REQUIREMENT: Place every line from the one containing "How do I perform: Click" through the one containing "tap(1312, 368)" into a Markdown table with the columns Row (a running number) and Text (the line), skipping blank lines. Leave the pictures out.

INPUT ROWS:
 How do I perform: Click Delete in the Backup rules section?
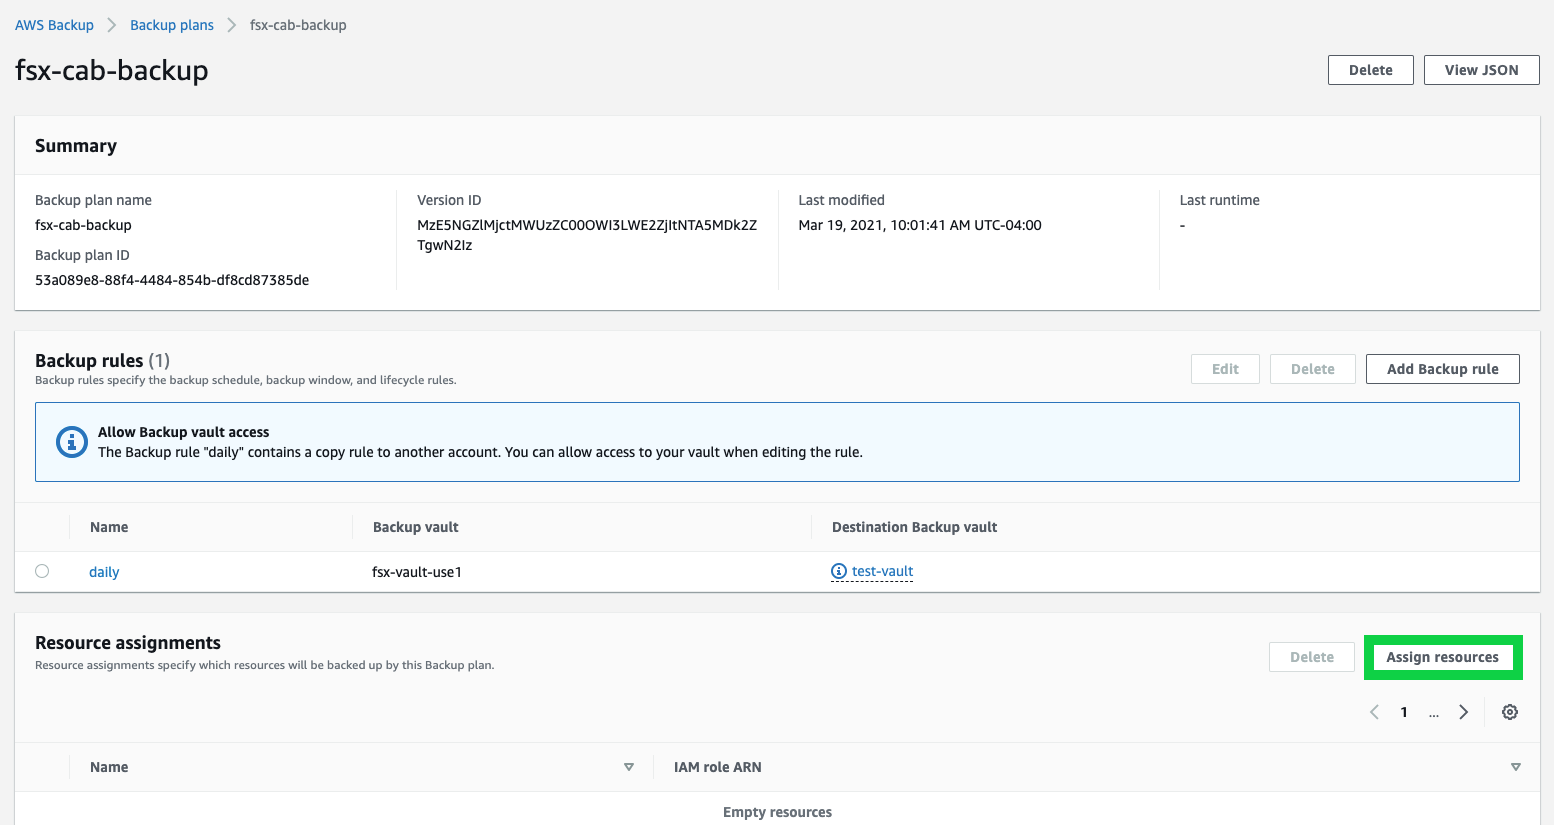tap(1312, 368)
==
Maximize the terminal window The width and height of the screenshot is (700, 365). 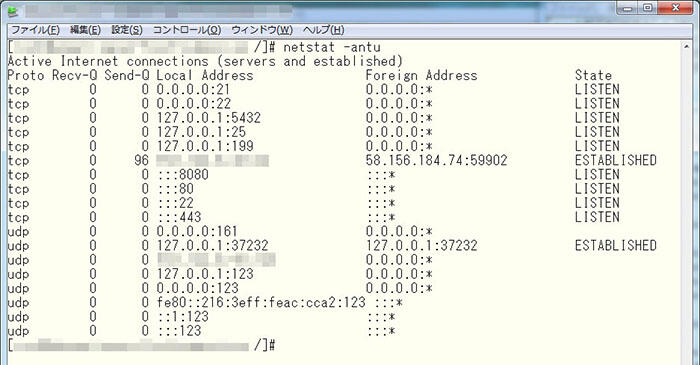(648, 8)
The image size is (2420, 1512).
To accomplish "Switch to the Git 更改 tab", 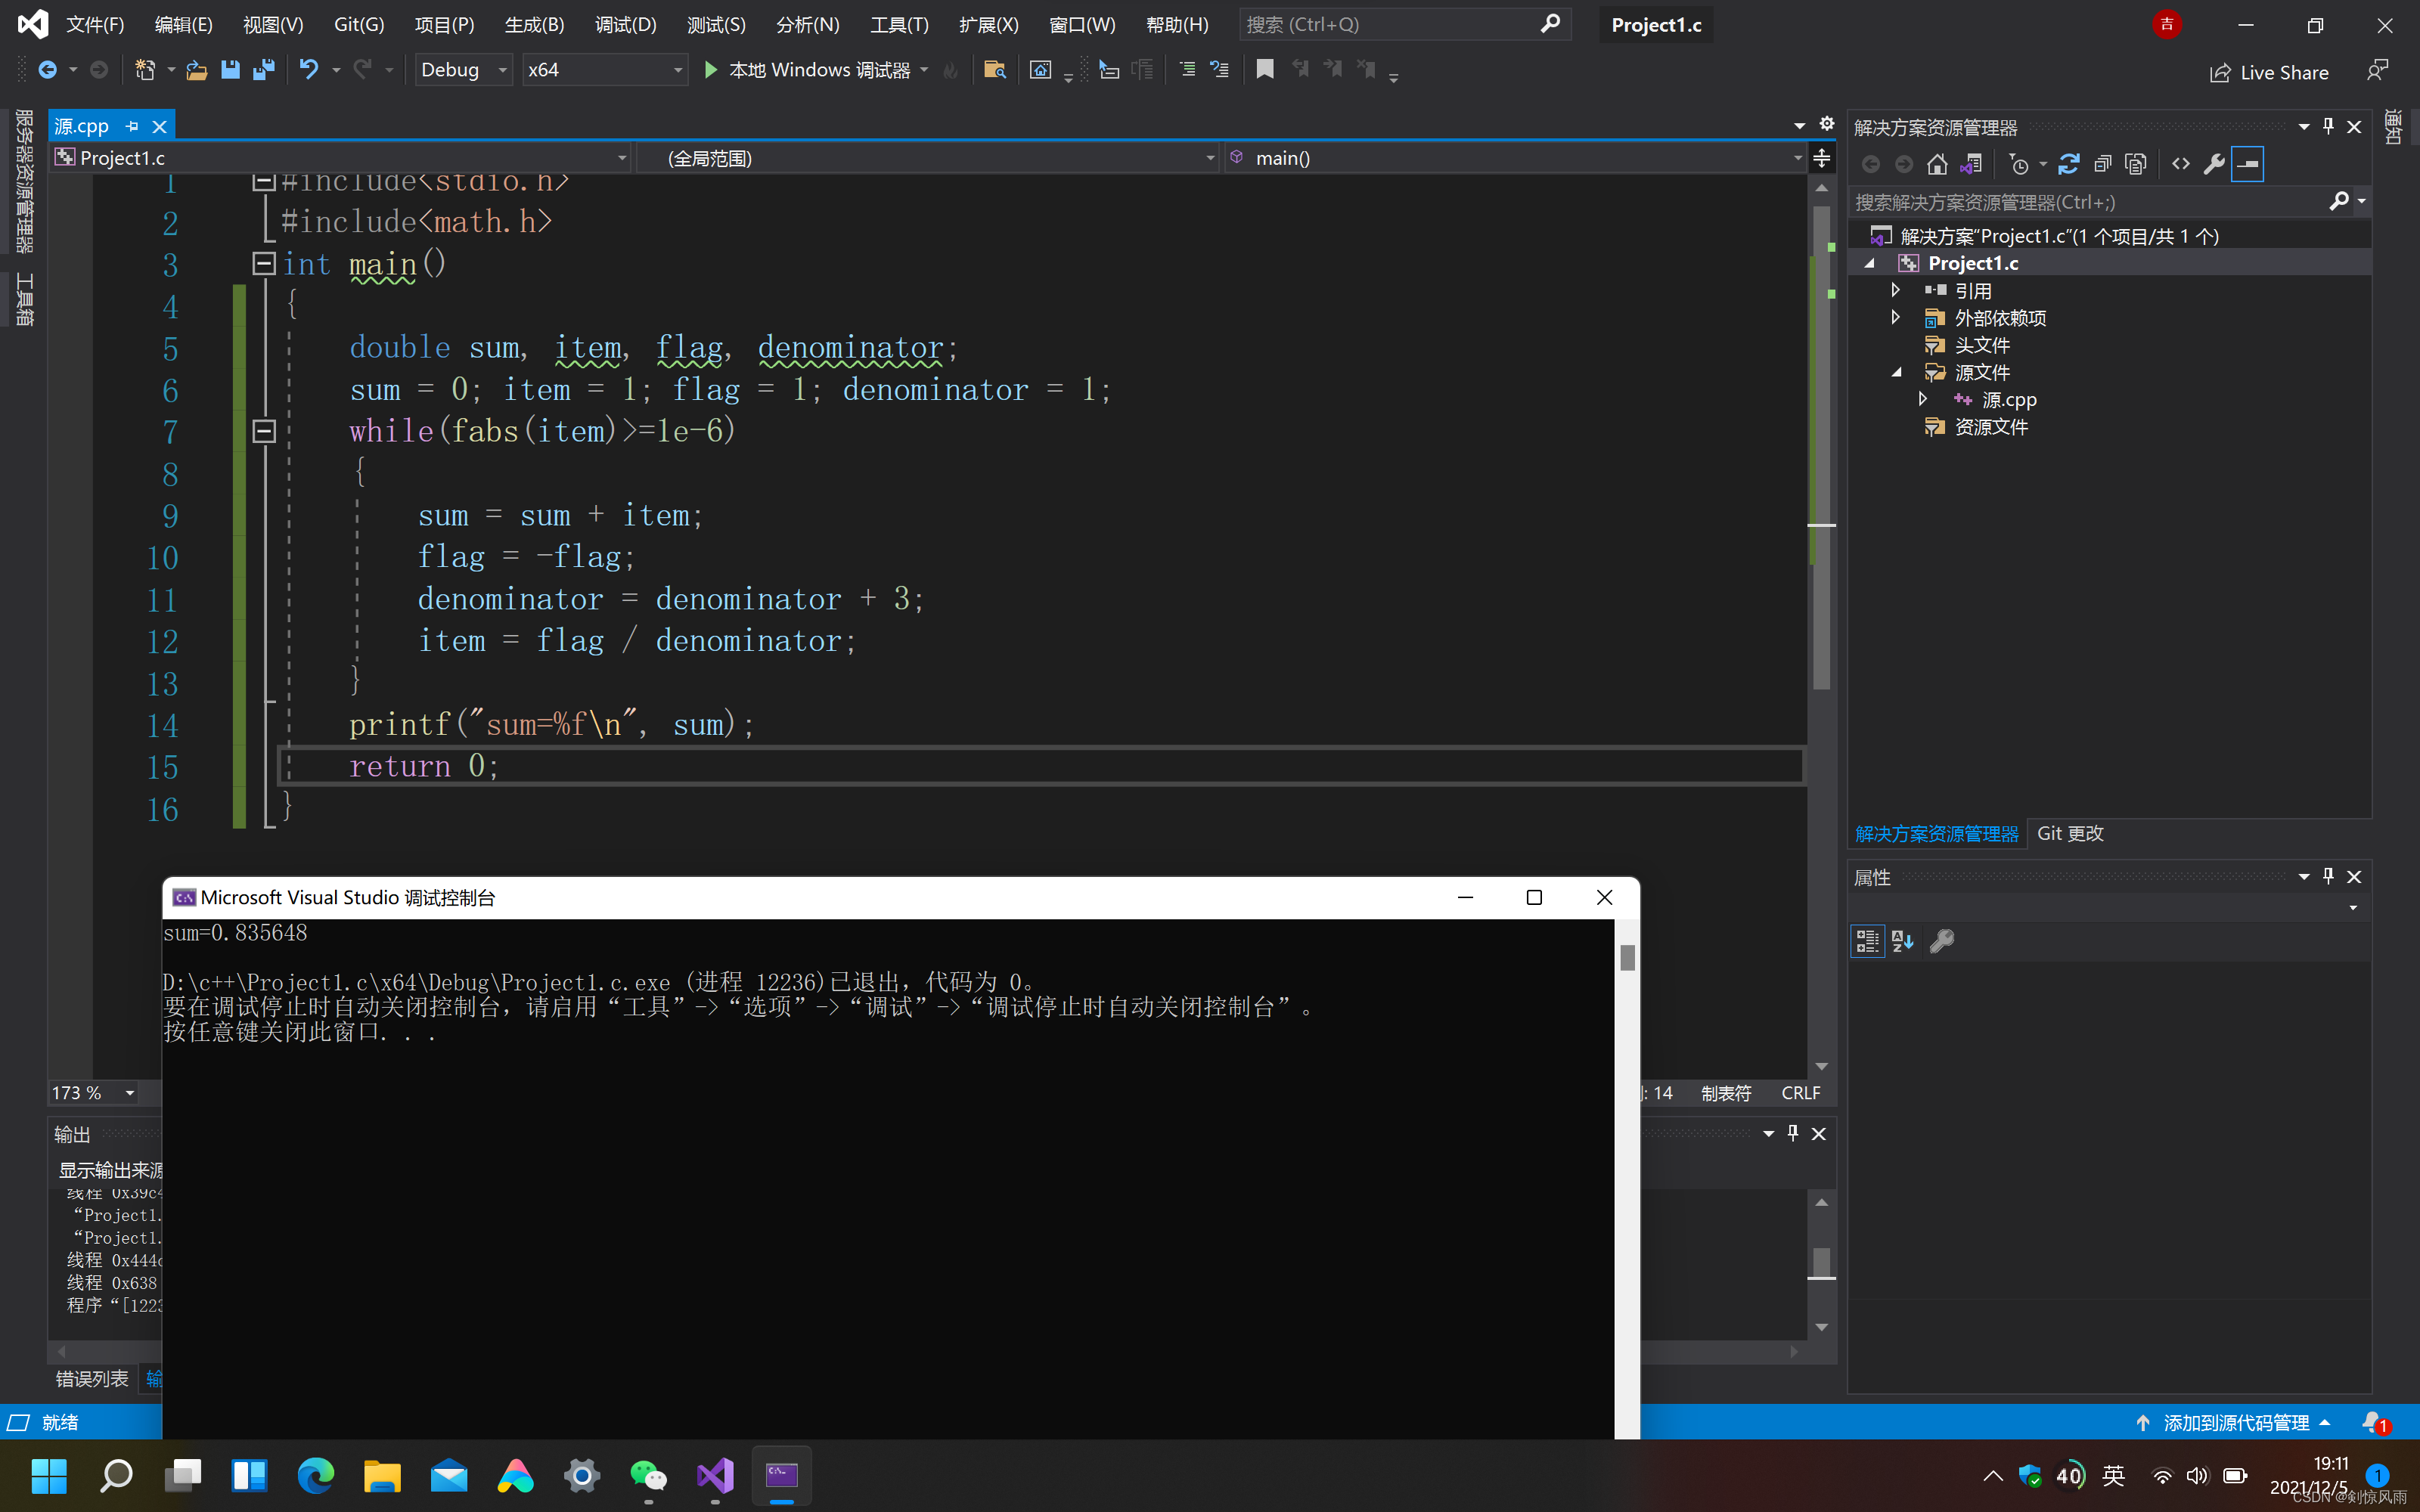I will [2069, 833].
--
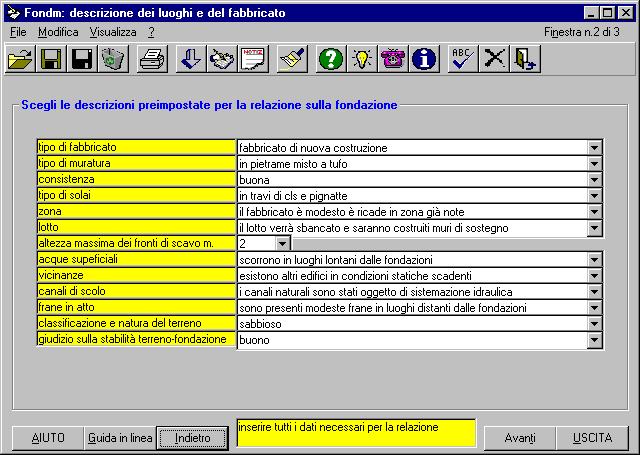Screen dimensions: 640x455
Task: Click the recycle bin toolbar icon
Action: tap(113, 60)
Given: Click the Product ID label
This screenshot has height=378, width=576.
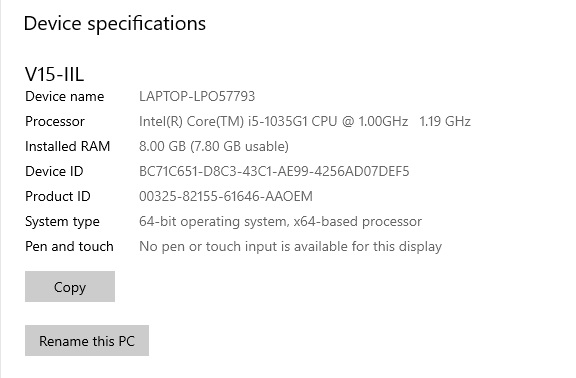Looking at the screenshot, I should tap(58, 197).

ANSWER TO THIS PROBLEM:
| Row | Text |
|---|---|
| 1 |  How do I perform: Click Delete in the Backup rules section? |
| 2 | tap(1312, 368) |